1) check the newsstands for Linux magazines, as they often have on the cover (or inside) a Live Distro or three on a disc... But they also now mostly do DVDs, as their media of choice, which probably wouldn't work for your optical drive, so you can fall back on...
2) make one yourself. You need a (re)writable CD (again, not a DVD) and also a writing-capable optical drive (depends on how old and/or how low budget your equipment was, but I'd say you have a good chance of having that already, even if you don't use it. Check for CD-R, CD-RW or one or other of +, - or even combined +/- symbol after DVD with R, RW or RAM after
that, usually moulded onto the facia of the tray, depending on antiquity and how many of the old standards the device is geared to support, because it was a bit "VHS or Betamax or Video2000", in the early days. Best you get a CD-R media, though (all should write to that, and the laptop drive
should1 be able to read it,) if you don't already have some handy.

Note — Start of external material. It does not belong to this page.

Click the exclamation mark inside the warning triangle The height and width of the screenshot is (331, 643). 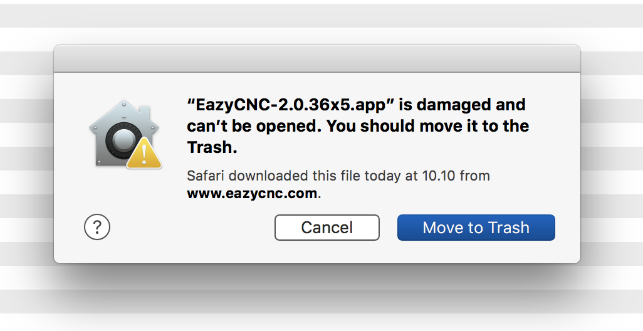point(144,155)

Then you need software able to write an image to a disc, on the working machine. Roxio or somesuch might be installed, newer versions of Windows
may be able to do this natively (they can write files, but tbat's not the same thing) or some Distros have utilities they have created/recommended especially for the task. (Mostly that's USB writers that I m used to, though.) Something like
http://www.ntfs.com/iso-burning.htm might be useful (but I haven't vetted the site or application, so take care unless someone else is willing to give it credibility).
One suggested Distro is called Puppy. The page
http://puppylinux.org/main/Download%20Latest%20Release.htm gives you various downloads (go for the top .iso file download, probably, but read around the site if necessary - there's also a 'purchase a CD' thing if you
really can't handle the making of a disc yourself). And, if nothing else, you can continually perma-boot from that disc to get a simple (non-Windows) usage out of the laptop.
Or there's specific "rescue" distros, as can be seen at
http://lifehacker.com/5984707/five-best-system-rescue-discs with five examples. You don't need the AV/malware-removing features, and not all of these are Linux discs, but all (if you can understand what tools you do and, especially, what tools you
don't need to use) seem to have the ability to rule in or out the possibility of keeping your old drive or confirming that it would actuaully need replacing to go further.
Sorry, but that's a lot of information to take in, I know, and I'm sure others will want to add to/rescind some of my advice, even before you come back with rather specifc questions about what I actually
mean by something I may have skipped too lightly over...
1 There was a laser-colour change, with (re)writable media, around that time, that meant some older CD-ROM drives couldn't read some of the writable discs. But, for the price of a few discs that you can use the rest for other things anyway, at very little 'wasted' expense as long as you don't have to buy a new (writing) drive to start with. Or so I would say, YMMV.